**PROBLEM DESCRIPTION**
Among the records below, find each line bearing the word "Task" and copy it.

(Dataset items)
╔══

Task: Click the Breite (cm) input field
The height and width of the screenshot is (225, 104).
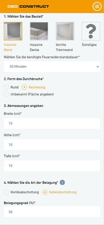Action: point(52,123)
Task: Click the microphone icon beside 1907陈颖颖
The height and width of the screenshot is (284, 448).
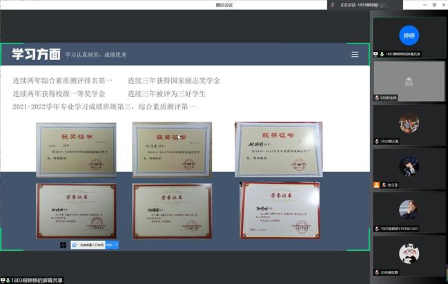Action: click(x=377, y=229)
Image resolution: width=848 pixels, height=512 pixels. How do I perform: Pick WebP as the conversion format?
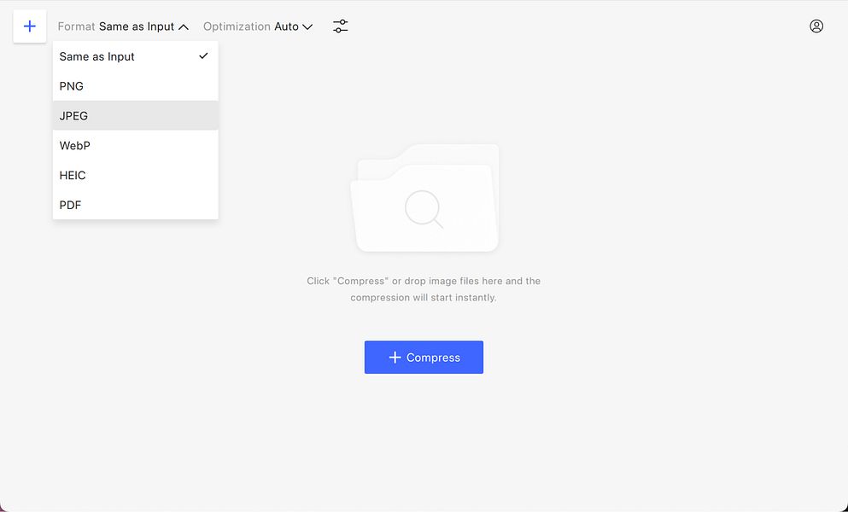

╚══

**FINISHED EXERCISE**
Task: Click the Breite (cm) input field
Task: Click the microphone icon beside 1907陈颖颖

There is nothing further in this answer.